U.S. Soccer for the most part sticks to its manifesto as a non-profit body aimed at promoting soccer in the U.S. "in order to make it the pre-eminent sport recognized for excellence in
participation, spectator appeal, international competition and gender equity," writes Mark Zeigler, quoting the USSF's federal tax return. But when it comes to staging World Cup qualifiers at
home to Mexico, it conveniently forgets this noble statement.
Zeigler mentions the case for playing the February 11 game at the 92,000-capacity Rose Bowl in Pasadena, Calif., in order to
generate income that could be put back into promoting the game. "Beside the goodwill gesture toward a Hispanic community long ignored and ostracized by U.S. Soccer," he writes, "the $5
million gate could be plowed back into that very community in youth development programs aimed at cultivating players for -- yes, future U.S. national teams."
But he acknowledges
last week's comments by USSF President Sunil Gulati
that the U.S. will only start talking about playing Mexico at the Rose Bowl when Mexico entertains the possibility of playing
its home games against the U.S. at sea level in Monterrey, rather than at altitude in Mexico City. "We'll play qualifying games in venues where we believe the U.S. national team has the best
chance of winning and moving along towards qualification for South Africa 2010," Gulati wrote Zeigler by e-mail.
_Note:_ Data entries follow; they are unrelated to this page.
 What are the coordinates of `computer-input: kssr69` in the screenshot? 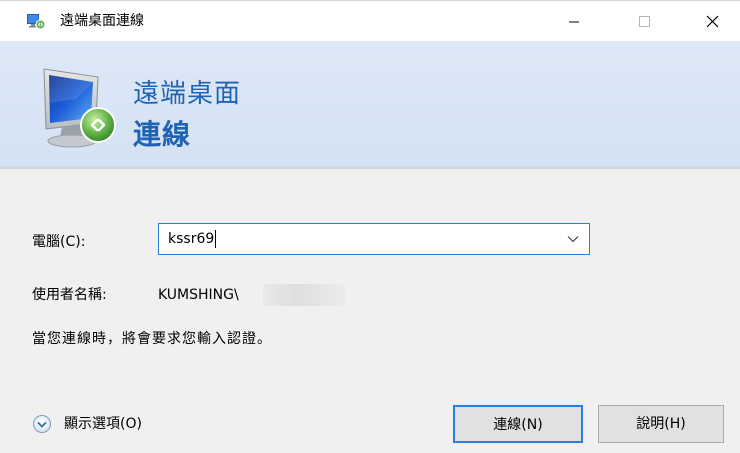 It's located at (192, 239). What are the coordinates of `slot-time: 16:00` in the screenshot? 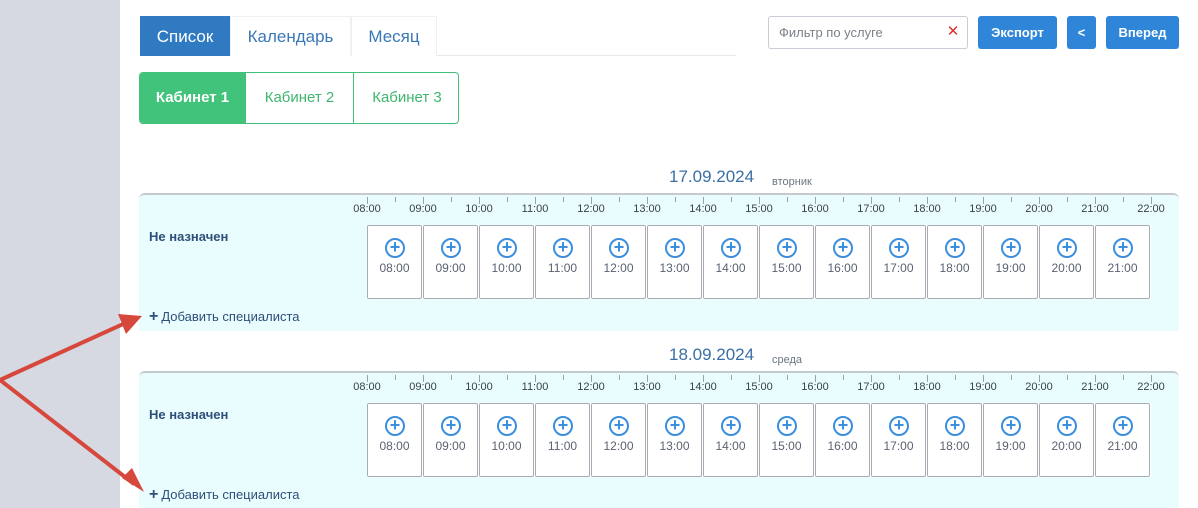 It's located at (842, 268).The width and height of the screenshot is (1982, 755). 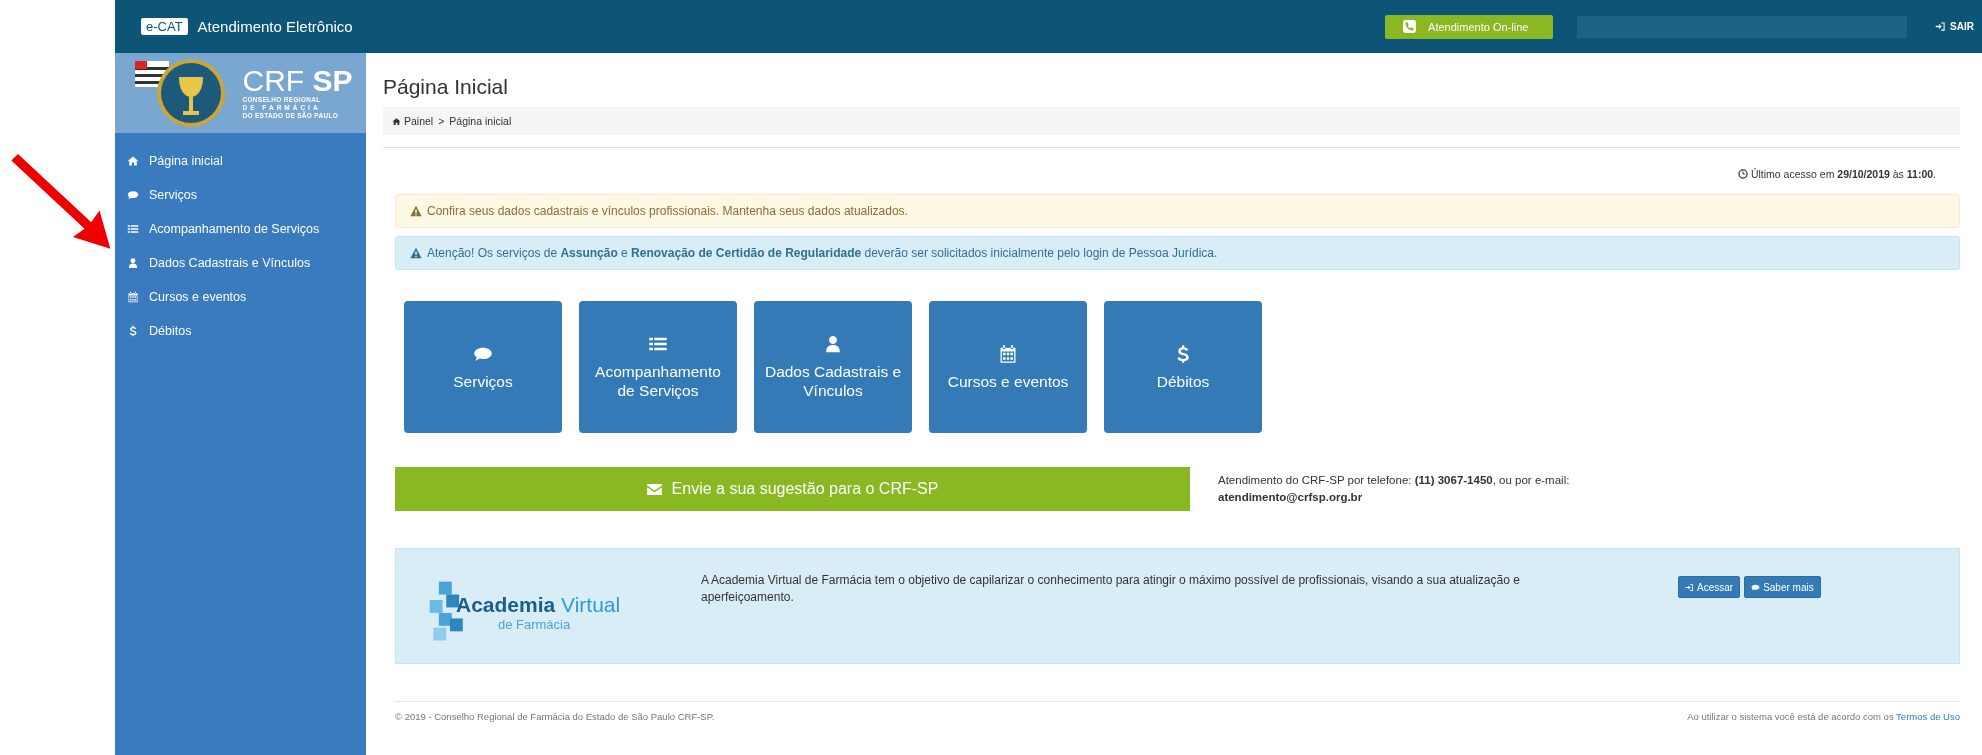 I want to click on alert-text: Atenção! Os serviços de Assunção e Renovação de Certidão de Regularidade deverão ser solicitados inicialmente pelo login de Pessoa Jurídica., so click(x=822, y=253). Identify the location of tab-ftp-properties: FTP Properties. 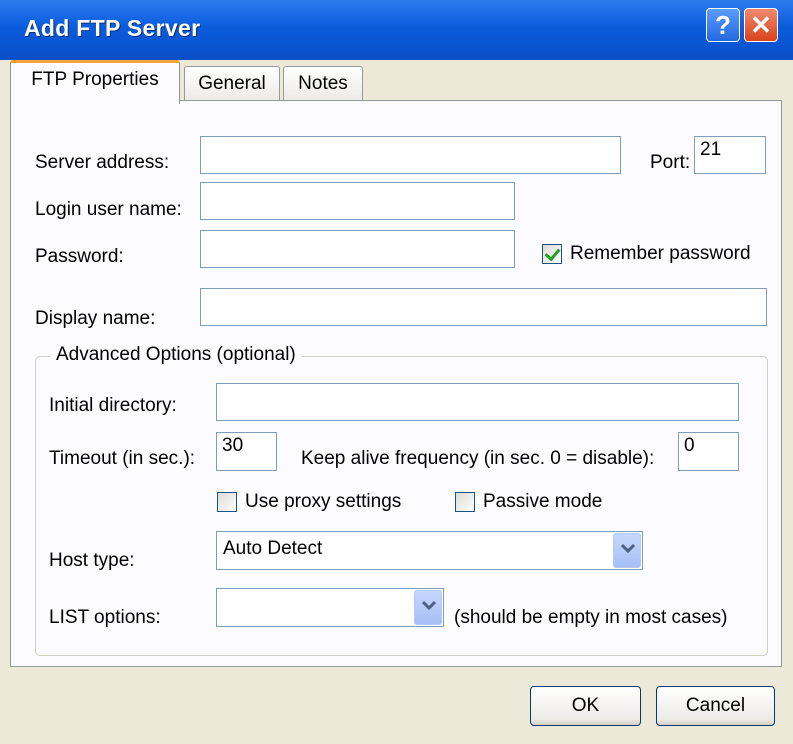
(95, 82).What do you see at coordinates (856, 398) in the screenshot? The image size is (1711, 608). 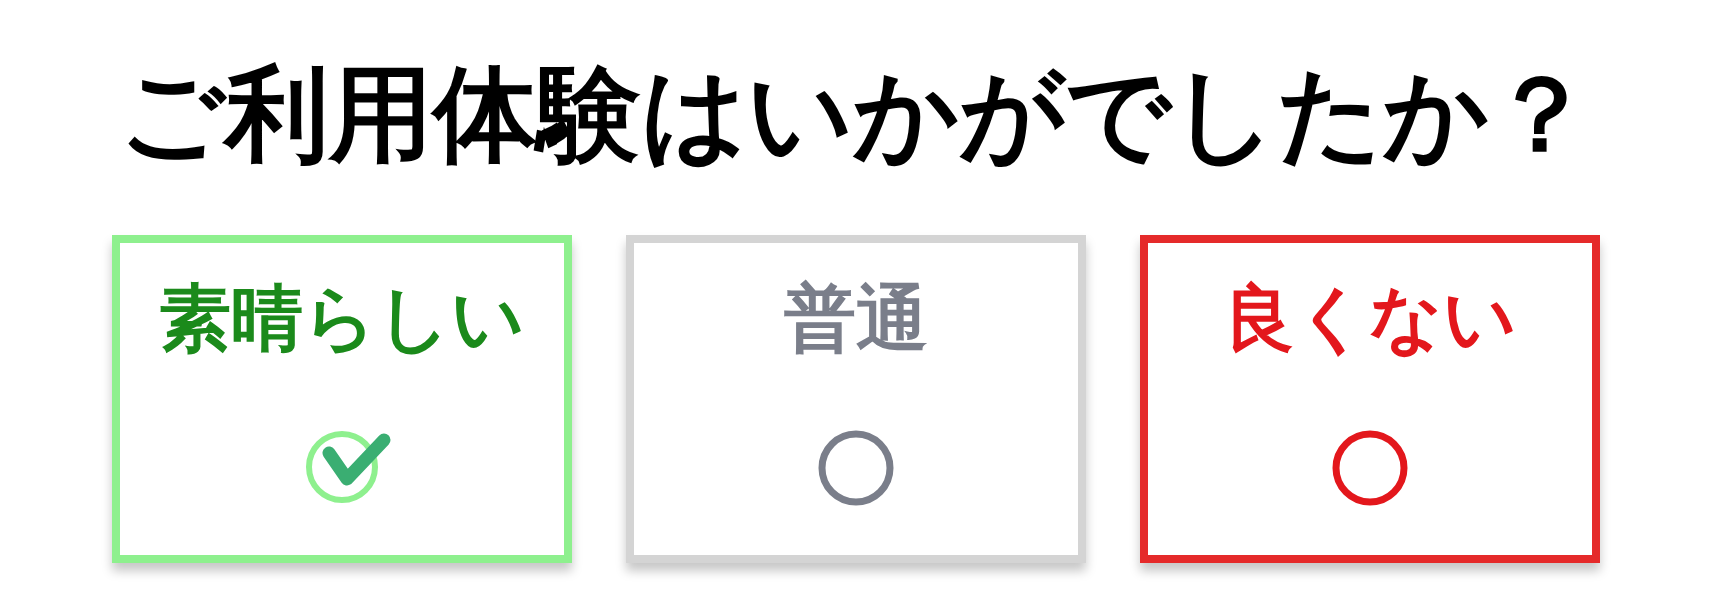 I see `rating-option-card: 普通` at bounding box center [856, 398].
That likely means cold Columbus, Ohio, with its 1 percent Mexican demographic.
Still, says Zeigler, isn't it worth the risk of losing the game given that the U.S. will likely qualify in any case? And if it can't be Pasadena, why not compromise on a cold-weather
city such as Cleveland or Washington D.C. where Mexico's fans would have better access to tickets? "You get the feeling, though, that [U.S. coach Bob
will lobby hard for Columbus," Zeigler concludes. "And that's fine, with one proviso: the U.S. men better win, to justify tossing away another fleeting chance
'to promote' the sport on a national scale."